Russian President Vladimir Putin is a popular figure in Serbia

"Because we have so little reliable information, we have been forced to interpret the prime minister’s words," Sofija Mandic, of the Belgrade Center for Security Policy, told DW. "If foreign intelligence agencies are planning terrorist attacks in Serbia or Montenegro, then one must ask why is this being discussed publicly without it leading to criminal proceedings. And if some Russian citizens really have been deported from Serbia, why where they not arrested?"

If that was not enough: Last week, it was said that a high-ranking former justice official has been selling confidential information to the CIA for a long time now. The Belgrade paper "Blic" published names and details.

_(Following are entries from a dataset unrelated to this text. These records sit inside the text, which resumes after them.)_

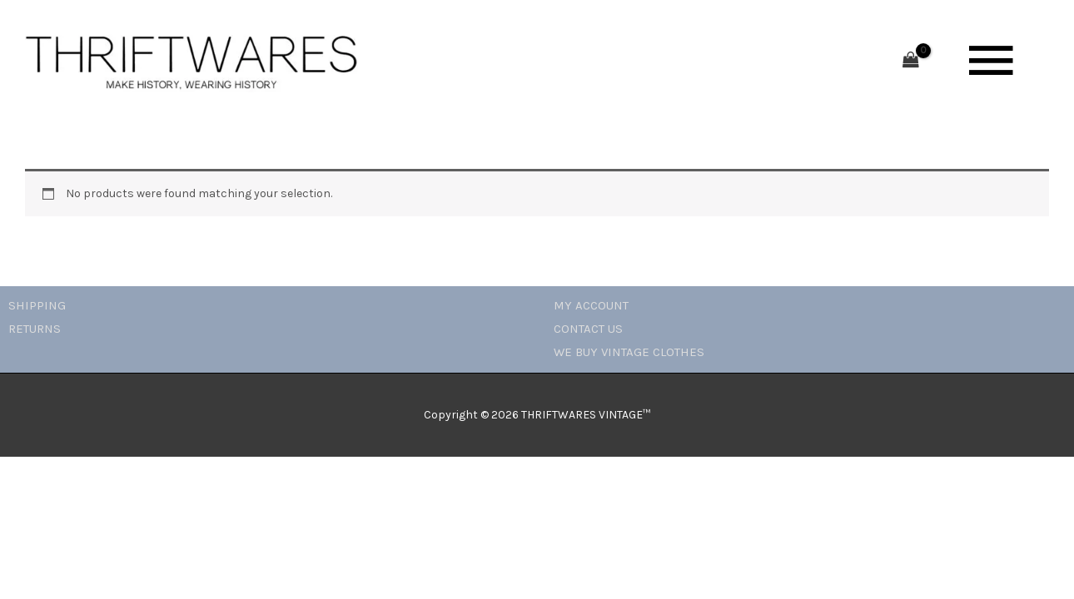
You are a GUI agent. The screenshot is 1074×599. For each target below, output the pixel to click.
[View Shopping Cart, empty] (911, 61)
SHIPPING (37, 305)
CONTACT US (588, 328)
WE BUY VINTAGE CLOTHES (629, 351)
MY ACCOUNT (591, 305)
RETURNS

Spy stories lend themselves to the invention of conspiracy theories – a popular pastime in Serbia. "These are the dreams of Serbian nationalist," said journalist Milos Vasic. "The only geopolitical importance of our country is the fact that important traffic routes run here. We should try to establish better train connections instead of wasting our time with these fabrications."

Weapons find

On Saturday, things got even hotter. Police seized a weapon stockpile buried not far from Prime Minister Vucic’s apartment. It contained a missile launcher, four hand grenades and ammunition. Vucic seemed nonchalant about it, and the weapons likely came from the wars in Bosnia and Croatia in the 1990s and had nothing to do with the present situation. Yet the tabloids were already outlining a potential attack scenario. "This is the alley where they wanted to blow up Vucic with a missile," was the headline on the pro-government newspaper "Informer." It seems like the PR debacle is far from over.